■ **Work task**
Within the entries below, the lines from the one with "OBJETIVOS (67, 1821)" through the one with "Photography (43, 1030)" are to be set down exactly, both ends kept.

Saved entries
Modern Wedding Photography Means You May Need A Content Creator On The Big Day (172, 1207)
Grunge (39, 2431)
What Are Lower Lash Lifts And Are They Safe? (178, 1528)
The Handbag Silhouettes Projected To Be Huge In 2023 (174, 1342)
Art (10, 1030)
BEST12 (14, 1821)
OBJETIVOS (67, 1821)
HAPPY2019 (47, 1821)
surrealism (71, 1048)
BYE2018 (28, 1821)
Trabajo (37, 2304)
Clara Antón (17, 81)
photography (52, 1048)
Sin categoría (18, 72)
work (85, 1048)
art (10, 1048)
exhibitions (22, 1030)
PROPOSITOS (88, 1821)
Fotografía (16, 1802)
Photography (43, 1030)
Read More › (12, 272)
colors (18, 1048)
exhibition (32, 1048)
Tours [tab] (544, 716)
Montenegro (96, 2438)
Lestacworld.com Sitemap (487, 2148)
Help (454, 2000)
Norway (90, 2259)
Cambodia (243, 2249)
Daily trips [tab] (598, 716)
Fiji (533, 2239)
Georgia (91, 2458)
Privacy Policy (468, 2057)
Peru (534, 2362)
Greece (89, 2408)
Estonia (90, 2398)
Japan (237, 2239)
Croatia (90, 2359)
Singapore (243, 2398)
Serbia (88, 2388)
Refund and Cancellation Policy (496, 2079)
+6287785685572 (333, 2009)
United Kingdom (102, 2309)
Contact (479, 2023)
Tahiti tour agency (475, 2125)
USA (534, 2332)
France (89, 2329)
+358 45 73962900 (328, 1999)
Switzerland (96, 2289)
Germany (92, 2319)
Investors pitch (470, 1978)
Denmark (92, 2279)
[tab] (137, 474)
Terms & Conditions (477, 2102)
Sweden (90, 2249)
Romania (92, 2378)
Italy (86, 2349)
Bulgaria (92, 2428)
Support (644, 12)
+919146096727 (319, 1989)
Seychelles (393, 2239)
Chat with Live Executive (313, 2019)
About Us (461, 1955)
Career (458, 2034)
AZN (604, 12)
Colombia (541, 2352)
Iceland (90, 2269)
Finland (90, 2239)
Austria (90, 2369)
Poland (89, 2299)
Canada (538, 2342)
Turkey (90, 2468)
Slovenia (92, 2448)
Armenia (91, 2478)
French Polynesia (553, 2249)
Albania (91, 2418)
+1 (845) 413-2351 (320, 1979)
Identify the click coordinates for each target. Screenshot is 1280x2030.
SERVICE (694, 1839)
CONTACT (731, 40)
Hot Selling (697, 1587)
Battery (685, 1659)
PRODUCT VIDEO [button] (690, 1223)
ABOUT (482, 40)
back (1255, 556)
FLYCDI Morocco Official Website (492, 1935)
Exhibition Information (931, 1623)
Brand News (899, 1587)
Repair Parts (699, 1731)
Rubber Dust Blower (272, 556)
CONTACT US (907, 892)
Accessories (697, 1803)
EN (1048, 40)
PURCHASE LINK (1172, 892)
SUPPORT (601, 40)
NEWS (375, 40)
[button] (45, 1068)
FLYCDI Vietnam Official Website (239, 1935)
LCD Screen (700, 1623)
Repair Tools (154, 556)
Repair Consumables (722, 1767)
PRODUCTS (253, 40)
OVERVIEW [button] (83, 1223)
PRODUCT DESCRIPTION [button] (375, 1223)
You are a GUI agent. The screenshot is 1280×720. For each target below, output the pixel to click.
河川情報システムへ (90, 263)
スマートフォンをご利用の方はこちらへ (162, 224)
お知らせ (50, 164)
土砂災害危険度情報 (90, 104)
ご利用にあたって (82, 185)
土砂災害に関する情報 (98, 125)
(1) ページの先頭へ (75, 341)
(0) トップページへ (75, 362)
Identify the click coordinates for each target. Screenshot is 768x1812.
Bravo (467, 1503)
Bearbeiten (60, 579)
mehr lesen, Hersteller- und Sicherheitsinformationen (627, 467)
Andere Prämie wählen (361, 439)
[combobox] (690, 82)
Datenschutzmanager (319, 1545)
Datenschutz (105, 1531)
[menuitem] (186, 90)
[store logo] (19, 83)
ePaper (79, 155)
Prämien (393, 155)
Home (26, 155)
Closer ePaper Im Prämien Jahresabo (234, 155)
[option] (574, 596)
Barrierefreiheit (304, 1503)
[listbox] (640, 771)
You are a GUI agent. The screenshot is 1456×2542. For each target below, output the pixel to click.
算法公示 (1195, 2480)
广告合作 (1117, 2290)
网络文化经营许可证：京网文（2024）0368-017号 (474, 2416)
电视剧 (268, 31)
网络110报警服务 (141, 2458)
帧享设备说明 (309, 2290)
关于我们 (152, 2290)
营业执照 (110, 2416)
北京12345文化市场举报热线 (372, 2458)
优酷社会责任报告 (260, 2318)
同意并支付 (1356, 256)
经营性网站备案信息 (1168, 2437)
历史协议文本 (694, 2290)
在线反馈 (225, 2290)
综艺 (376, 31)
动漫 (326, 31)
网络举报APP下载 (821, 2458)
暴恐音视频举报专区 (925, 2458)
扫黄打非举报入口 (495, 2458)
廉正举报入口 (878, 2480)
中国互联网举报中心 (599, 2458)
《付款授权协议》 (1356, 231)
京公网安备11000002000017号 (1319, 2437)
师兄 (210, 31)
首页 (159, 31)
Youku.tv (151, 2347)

■ **Response to the task**
OBJETIVOS (67, 1821)
HAPPY2019 (47, 1821)
surrealism (71, 1048)
BYE2018 (28, 1821)
Trabajo (37, 2304)
Clara Antón (17, 81)
photography (52, 1048)
Sin categoría (18, 72)
work (85, 1048)
art (10, 1048)
exhibitions (22, 1030)
PROPOSITOS (88, 1821)
Fotografía (16, 1802)
Photography (43, 1030)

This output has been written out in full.